The overhead is so big that I’m even triggering the global sched-ext watchdog and the scheduler is kicked out:

 [  452.746587] sched_ext: BPF scheduler "rustland" errored, disabling
 [  452.746595] sched_ext: runnable task stall (kauditd[66] failed to run for 6.986s)

At the moment, as a workaround, I’m booting the kernel with audit=0 and with this option everything works perfectly fine, but I was wondering if there was a more fine-grained way to silent these messages (instead of disabling audit logging system-wide), i.e., using some special config / keyword in my snapcraft.yaml or something similar.

Any suggestion? Thanks in advance.

Does snappy-debug give any interface hint when you run it alongside your app with audit turned on ?

1 Like

Awesome!

...
* add one of 'network-control, system-trace' to 'plugs'.

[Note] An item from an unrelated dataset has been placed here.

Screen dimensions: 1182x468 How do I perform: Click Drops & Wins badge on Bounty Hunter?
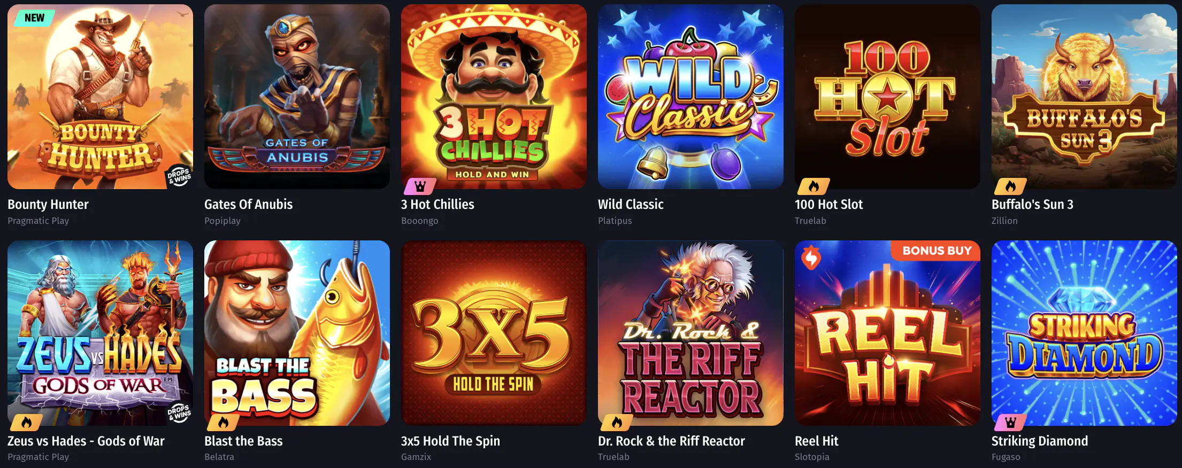(179, 176)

snappy-debug was very useful, system-trace did the trick, thanks for the pointer @ogra !

I still need to run snap connect scx-rustland:system-trace manually, but IIUC I can’t enable auto-connect for this one, right?

1 Like

You can request it, the worst they can say is no.

Well, ignoring a few other pleasantries that come to mind ;).

The interface description suggests this would likely be something that requires a slightly higher review than the standard process (I.E proof from upstream they’re aware of the snap / are happy for you maintaining it) but given the nature of your snap and the fact that the overheads are so high that it becomes unusable without, I’d say you’ve good chances.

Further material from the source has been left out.